● WHAT YOU WILL DO: Copy the records below exactly as they are written.

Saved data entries

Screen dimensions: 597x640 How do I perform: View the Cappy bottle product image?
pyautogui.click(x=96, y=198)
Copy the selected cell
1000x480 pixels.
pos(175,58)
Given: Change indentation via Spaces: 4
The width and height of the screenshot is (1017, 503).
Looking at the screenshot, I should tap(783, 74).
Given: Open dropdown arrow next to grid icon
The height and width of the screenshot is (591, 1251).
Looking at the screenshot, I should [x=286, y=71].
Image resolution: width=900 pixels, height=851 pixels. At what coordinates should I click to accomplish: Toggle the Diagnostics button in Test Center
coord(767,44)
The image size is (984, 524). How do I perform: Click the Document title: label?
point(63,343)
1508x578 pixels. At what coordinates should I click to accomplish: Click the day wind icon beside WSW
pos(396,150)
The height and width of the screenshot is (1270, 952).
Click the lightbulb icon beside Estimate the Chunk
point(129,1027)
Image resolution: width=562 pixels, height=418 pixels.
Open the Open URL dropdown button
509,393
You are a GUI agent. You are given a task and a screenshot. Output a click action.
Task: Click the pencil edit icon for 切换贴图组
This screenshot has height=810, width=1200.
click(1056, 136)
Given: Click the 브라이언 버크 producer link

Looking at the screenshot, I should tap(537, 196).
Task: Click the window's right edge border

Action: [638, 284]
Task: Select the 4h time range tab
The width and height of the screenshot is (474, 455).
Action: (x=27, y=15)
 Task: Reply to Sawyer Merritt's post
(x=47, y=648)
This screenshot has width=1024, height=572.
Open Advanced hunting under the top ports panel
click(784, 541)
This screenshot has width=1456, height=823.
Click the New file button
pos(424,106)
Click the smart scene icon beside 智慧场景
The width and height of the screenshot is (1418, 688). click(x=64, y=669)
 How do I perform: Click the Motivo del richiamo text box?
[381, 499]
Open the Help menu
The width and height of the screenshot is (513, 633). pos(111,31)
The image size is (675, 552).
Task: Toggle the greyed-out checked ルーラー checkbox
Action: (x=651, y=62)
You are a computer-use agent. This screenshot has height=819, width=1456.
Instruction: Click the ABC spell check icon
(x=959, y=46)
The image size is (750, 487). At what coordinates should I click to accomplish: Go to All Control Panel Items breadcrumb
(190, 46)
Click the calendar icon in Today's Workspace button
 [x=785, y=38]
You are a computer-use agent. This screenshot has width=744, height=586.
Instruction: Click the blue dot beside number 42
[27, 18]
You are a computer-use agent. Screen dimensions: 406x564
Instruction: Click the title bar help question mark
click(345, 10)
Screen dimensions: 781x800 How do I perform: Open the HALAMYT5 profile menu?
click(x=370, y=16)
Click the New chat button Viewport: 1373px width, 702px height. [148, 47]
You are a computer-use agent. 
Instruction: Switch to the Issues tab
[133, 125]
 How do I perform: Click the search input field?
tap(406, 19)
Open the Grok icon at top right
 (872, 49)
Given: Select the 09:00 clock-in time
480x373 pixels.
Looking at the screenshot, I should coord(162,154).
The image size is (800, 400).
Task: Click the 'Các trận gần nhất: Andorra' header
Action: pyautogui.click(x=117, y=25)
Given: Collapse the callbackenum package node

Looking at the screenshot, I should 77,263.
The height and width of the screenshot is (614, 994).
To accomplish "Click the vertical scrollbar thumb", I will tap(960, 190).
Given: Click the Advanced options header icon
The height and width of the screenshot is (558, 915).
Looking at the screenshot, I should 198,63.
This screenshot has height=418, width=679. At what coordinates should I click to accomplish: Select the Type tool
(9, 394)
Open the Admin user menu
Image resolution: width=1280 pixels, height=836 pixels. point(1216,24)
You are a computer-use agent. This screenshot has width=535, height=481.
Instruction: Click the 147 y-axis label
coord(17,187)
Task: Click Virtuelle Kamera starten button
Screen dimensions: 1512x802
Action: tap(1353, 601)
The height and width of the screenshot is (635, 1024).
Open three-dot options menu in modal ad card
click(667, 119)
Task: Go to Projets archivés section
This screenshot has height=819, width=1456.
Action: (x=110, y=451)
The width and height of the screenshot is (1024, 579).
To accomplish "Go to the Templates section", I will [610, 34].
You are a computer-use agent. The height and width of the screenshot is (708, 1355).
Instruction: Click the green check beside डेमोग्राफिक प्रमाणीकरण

● YOUR SOLUTION:
Screen dimensions: 597x640 How do I perform: View the Cappy bottle product image?
pyautogui.click(x=96, y=198)
Copy the selected cell
1000x480 pixels.
pos(175,58)
Given: Change indentation via Spaces: 4
The width and height of the screenshot is (1017, 503).
Looking at the screenshot, I should tap(783, 74).
Given: Open dropdown arrow next to grid icon
The height and width of the screenshot is (591, 1251).
Looking at the screenshot, I should [x=286, y=71].
Image resolution: width=900 pixels, height=851 pixels. At what coordinates should I click to accomplish: Toggle the Diagnostics button in Test Center
coord(767,44)
The image size is (984, 524). How do I perform: Click the Document title: label?
point(63,343)
1508x578 pixels. At what coordinates should I click to accomplish: Click the day wind icon beside WSW
pos(396,150)
The height and width of the screenshot is (1270, 952).
Click the lightbulb icon beside Estimate the Chunk
point(129,1027)
Image resolution: width=562 pixels, height=418 pixels.
Open the Open URL dropdown button
509,393
You are a GUI agent. You are given a task and a screenshot. Output a click action.
Task: Click the pencil edit icon for 切换贴图组
This screenshot has height=810, width=1200.
click(1056, 136)
Given: Click the 브라이언 버크 producer link

Looking at the screenshot, I should tap(537, 196).
Task: Click the window's right edge border

Action: [638, 284]
Task: Select the 4h time range tab
The width and height of the screenshot is (474, 455).
Action: (x=27, y=15)
 Task: Reply to Sawyer Merritt's post
(x=47, y=648)
This screenshot has width=1024, height=572.
Open Advanced hunting under the top ports panel
click(784, 541)
This screenshot has width=1456, height=823.
Click the New file button
pos(424,106)
Click the smart scene icon beside 智慧场景
The width and height of the screenshot is (1418, 688). click(x=64, y=669)
 How do I perform: Click the Motivo del richiamo text box?
[381, 499]
Open the Help menu
The width and height of the screenshot is (513, 633). pos(111,31)
The image size is (675, 552).
Task: Toggle the greyed-out checked ルーラー checkbox
Action: (x=651, y=62)
You are a computer-use agent. This screenshot has height=819, width=1456.
Instruction: Click the ABC spell check icon
(x=959, y=46)
The image size is (750, 487). At what coordinates should I click to accomplish: Go to All Control Panel Items breadcrumb
(190, 46)
Click the calendar icon in Today's Workspace button
 [x=785, y=38]
You are a computer-use agent. This screenshot has width=744, height=586.
Instruction: Click the blue dot beside number 42
[27, 18]
You are a computer-use agent. Screen dimensions: 406x564
Instruction: Click the title bar help question mark
click(345, 10)
Screen dimensions: 781x800 How do I perform: Open the HALAMYT5 profile menu?
click(x=370, y=16)
Click the New chat button Viewport: 1373px width, 702px height. [148, 47]
You are a computer-use agent. 
Instruction: Switch to the Issues tab
[133, 125]
 How do I perform: Click the search input field?
tap(406, 19)
Open the Grok icon at top right
 (872, 49)
Given: Select the 09:00 clock-in time
480x373 pixels.
Looking at the screenshot, I should coord(162,154).
The image size is (800, 400).
Task: Click the 'Các trận gần nhất: Andorra' header
Action: pyautogui.click(x=117, y=25)
Given: Collapse the callbackenum package node

Looking at the screenshot, I should 77,263.
The height and width of the screenshot is (614, 994).
To accomplish "Click the vertical scrollbar thumb", I will tap(960, 190).
Given: Click the Advanced options header icon
The height and width of the screenshot is (558, 915).
Looking at the screenshot, I should 198,63.
This screenshot has height=418, width=679. At what coordinates should I click to accomplish: Select the Type tool
(9, 394)
Open the Admin user menu
Image resolution: width=1280 pixels, height=836 pixels. point(1216,24)
You are a computer-use agent. This screenshot has width=535, height=481.
Instruction: Click the 147 y-axis label
coord(17,187)
Task: Click Virtuelle Kamera starten button
Screen dimensions: 1512x802
Action: tap(1353, 601)
The height and width of the screenshot is (635, 1024).
Open three-dot options menu in modal ad card
click(667, 119)
Task: Go to Projets archivés section
This screenshot has height=819, width=1456.
Action: (x=110, y=451)
The width and height of the screenshot is (1024, 579).
To accomplish "Go to the Templates section", I will [610, 34].
You are a computer-use agent. The height and width of the screenshot is (708, 1355).
Instruction: Click the green check beside डेमोग्राफिक प्रमाणीकरण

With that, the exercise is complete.